On peut s’interroger néanmoins sur le point de savoir si cette libéralisation de la maternité de substitution à l’étranger n’est pas contestable pour trois raisons : d’une part, parce qu’elle permet de contourner parfois les lois nationales ; d’autre part, en ce qu’elle favorise la commercialisation du processus d’engendrement d’un enfant. Enfin, elle favorise ce faisant les personnes disposant de ressources financières substantielles, créant ainsi une forme de citoyenneté privilégiée. Par ailleurs, s’agissant du lien entre l’enfant et sa mère d’intention, la Cour de Strasbourg a affirmé que si la loi italienne ne permet pas la transcription de l’acte de naissance, elle garantit à celle-ci la possibilité de reconnaître juridiquement l’enfant par le biais de l’adoption. Selon elle, le désir de voir reconnaître un lien avec la mère d’intention ne se heurte pas à une impossibilité générale et absolue. C’est la raison pour laquelle elle a estimé que, sous cet angle, il n’y avait pas eu de violation de l’article 8 de la CESDH.

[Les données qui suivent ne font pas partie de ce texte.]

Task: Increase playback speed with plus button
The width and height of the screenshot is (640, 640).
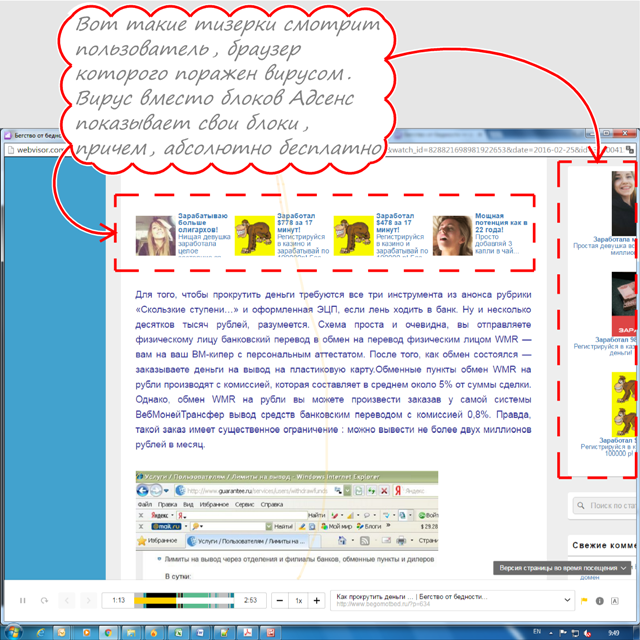Action: [317, 600]
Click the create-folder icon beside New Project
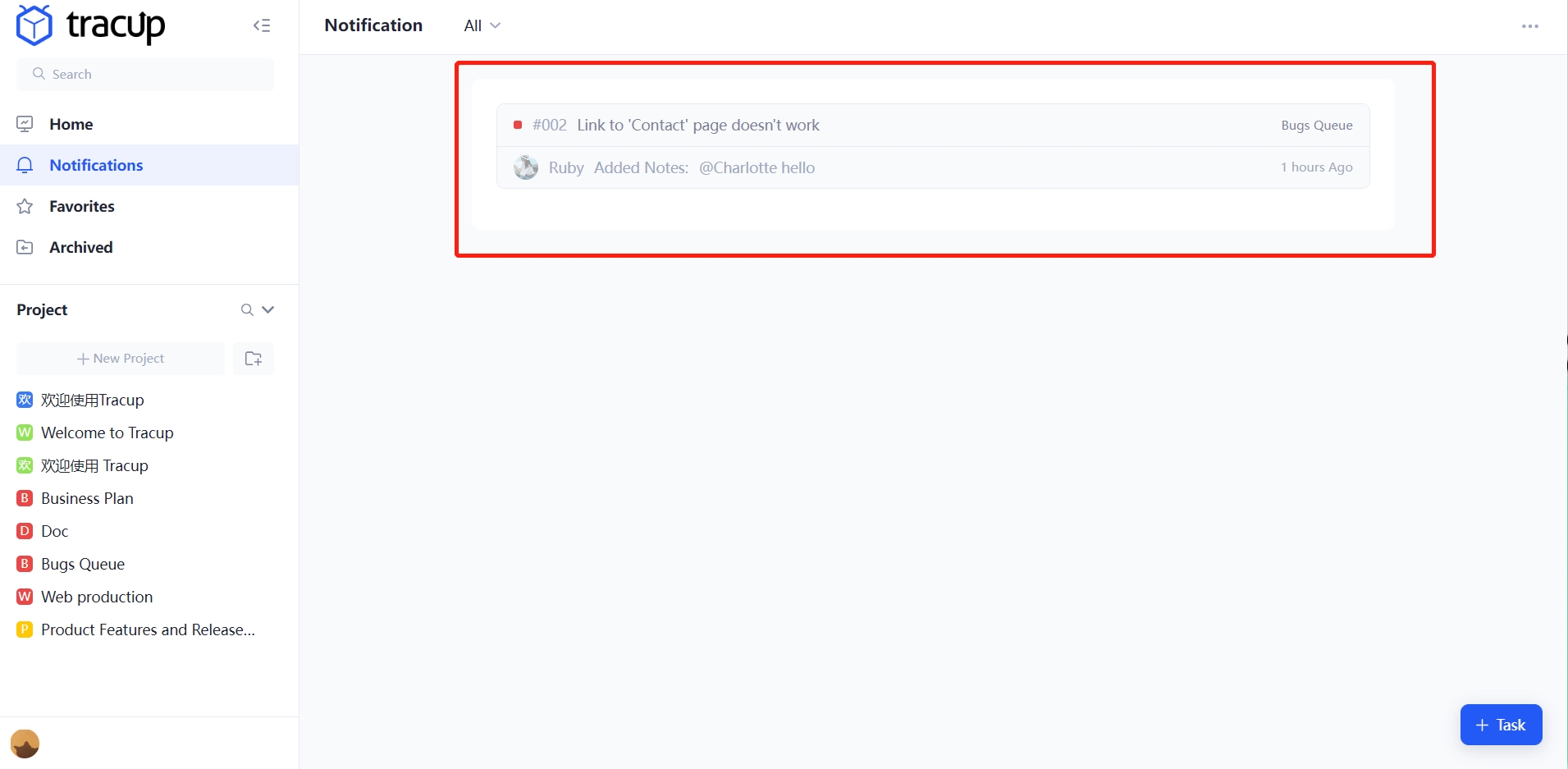The image size is (1568, 769). point(253,359)
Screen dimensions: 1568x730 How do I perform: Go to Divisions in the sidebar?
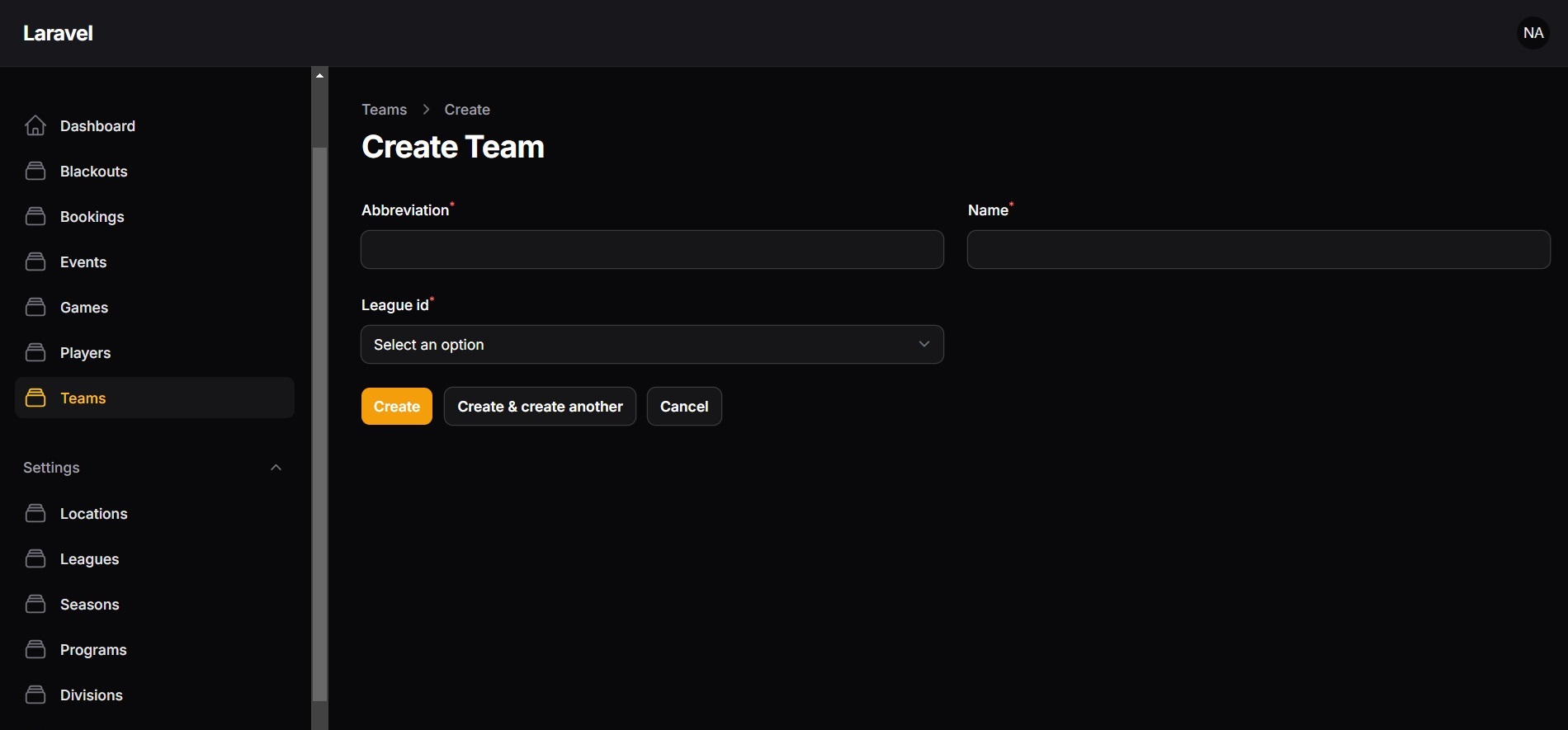point(91,695)
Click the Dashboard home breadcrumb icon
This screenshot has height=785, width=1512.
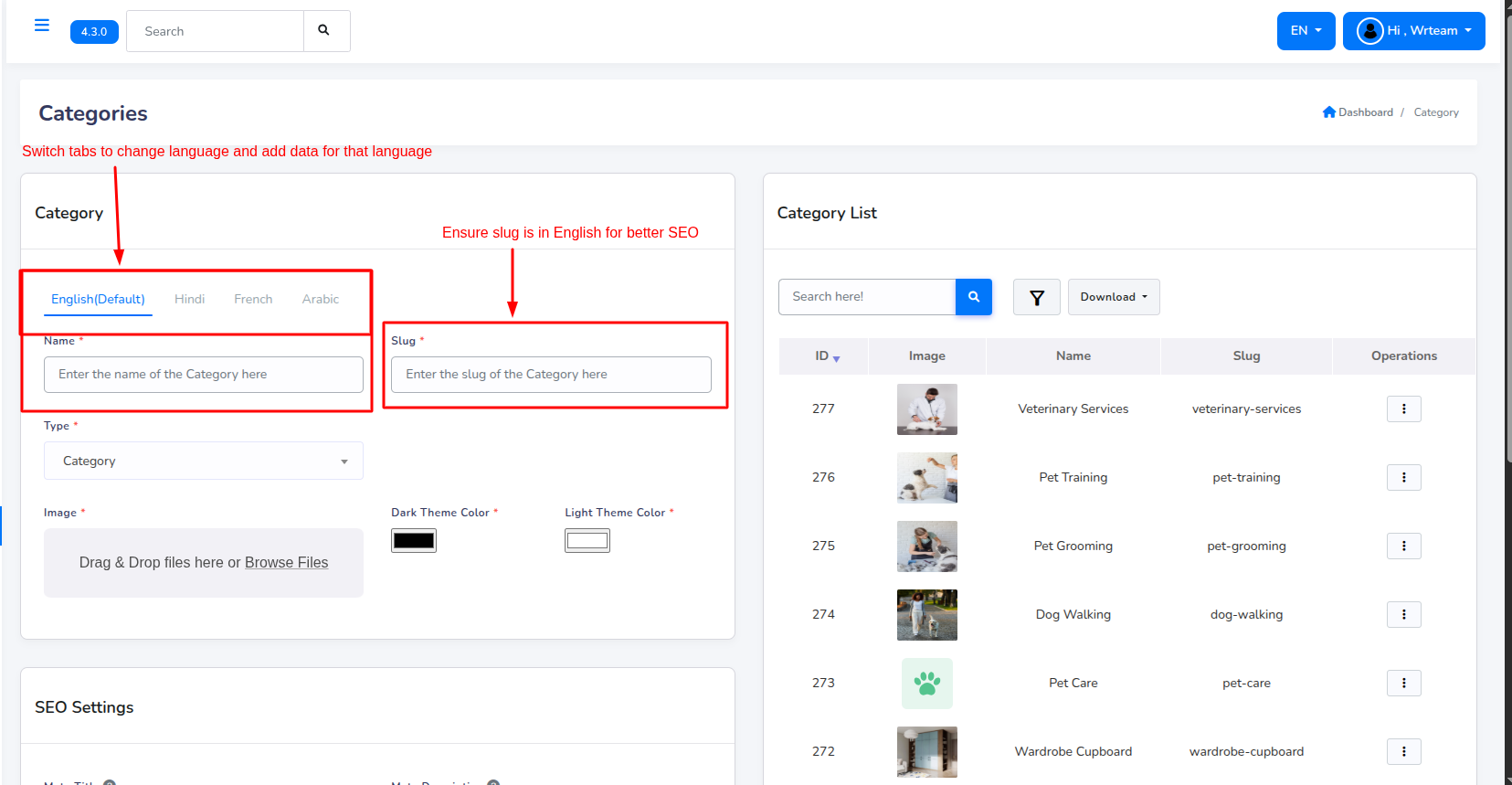[x=1328, y=112]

En dernier lieu, dans une décision du 31 août 202329, la haute cour a réprimandé les juridictions italiennes pour ne pas avoir pris en considération les exigences de célérité et d’efficacité requises, dans une procédure de reconnaissance de filiation d’un enfant né d’une GPA en Ukraine. Elle a constaté que les refus des juridictions n’avaient pas été justifiés, sauf pour des raisons de conflit avec l’ordre public. De plus, la demande de transcription partielle avait été rejetée au seul motif d’un formalisme excessif. Ce qui est critiquable, selon elle, c’est qu’aucune indication n’avait été donnée quant à un éventuel moyen alternatif pour obtenir l’établissement d’un lien de filiation. La Cour a relevé qu’aucune passerelle n’avait été ainsi envisagée par les juges pour transformer la procédure en une autre, plus adaptée, pour répondre à la demande des parents.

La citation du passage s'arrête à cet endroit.